Visiting Islamic speaker Dr Zakir Naik clarified during a question and answer session this morning that profits generated from the sale of alcohol are haram (prohibited), and urged the Maldives to encourage investment in halal (permitted) tourism.

“In Islamic finance, you cannot involve in any business as the owner of that business if it is even one percent a haram activity,” Dr Naik said.

“As a main partner you cannot be involved. If you are investing as a pool and you are a small partner, then a little bit is permitted, but as a 100% owner I cannot say ‘fine, I will have a hotel that will allow alcohol, and that money I will give to charity.’ You cannot say that. Because you are involved in haram activity.”

It was permitted, Dr Naik explained, to invest in part in a mutual fund where a haram activity might be a small percentage of the investment, as “then I can give the small amount to charity, because I have no major say in the business. But if I am a bigger shareholder, I cannot allow even 0.1% of haram activity to take place.”

Under Islam the use, handling and sale of alcohol are considered haram to Muslims, a tenet that led to vigorous opposition against the government’s attempt in February to legalise the sale of alcohol to non-Muslims on inhabited islands. Critics of the regulations claimed they were unconstitutional, as Article 10(b) of the Maldives’ Constitution states that ‘no law contrary to any tenet of Islam shall be enacted in the Maldives..

However the country depends heavily on tourism for its economy, particularly resorts which profit from the sale of alcohol, many of which are owned by local businessmen.

Dr Naik, who is speaking tonight and tomorrow at Maafaanu Stadium, after being invited by the Ministry for Islamic Affairs, questioned why the Maldives had no resorts that were “100 percent halal.”

“Your country is so beautiful. I have visited many countries in the world and I have to profess, the islands in Maldives are par excellence. I’ve been to many parts of the world, been to many top resorts in the world, but the one where I am staying in the Maldives is par excellence.

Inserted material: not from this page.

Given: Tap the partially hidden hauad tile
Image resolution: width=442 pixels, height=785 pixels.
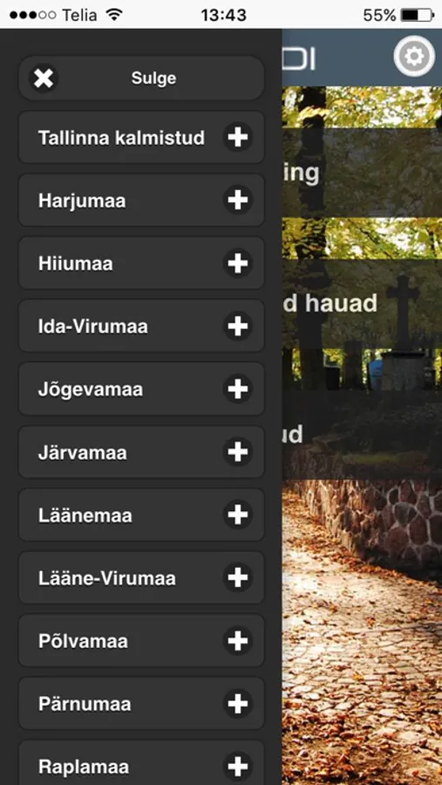Looking at the screenshot, I should (x=362, y=304).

Allah has blessed you with such beauty, scenery and natural resources,” he said.

“I put forward the proposal that why don’t we have an Islamic resort? I’m aware the Maldives prohibits alcohol for citizens, but those people who come from outside the Maldives can have access to these things which are haram for Muslims.”

Such resorts, he suggested, should be “exclusively halal, free of pork and alcohol, and with proper segregation and dress code – it will be a benefit.”

Similar segregated, alcohol and pork free hotels in other parts of the world had proven very successful, he explained, “with revenue far more than other hotels. The same thing can be done here.”

“The income for people investing in such Islamic resorts will be much higher,” he suggested. “I have spoken to government officials about it, and they say Inshallah, they look forward to it. Believe me it will attract more tourists very soon, in the next couple of years, with better revenue and a better profit.”

State Minister for Islamic Affairs Sheikh Mohamed Shaheem Ali Saeed has similarly argued for promotion of Islamic “cultural tourism” within the Maldives, noting that “a lot of hotels, such as the Intercontinental in Medina, are without alcohol. What about developing alcohol-free resorts; Islamic tourism, just like Islamic banking?”

Dr Zakir Naik is speaking at an event at Maafannu stadium tonight and tomorrow, at 8:45pm.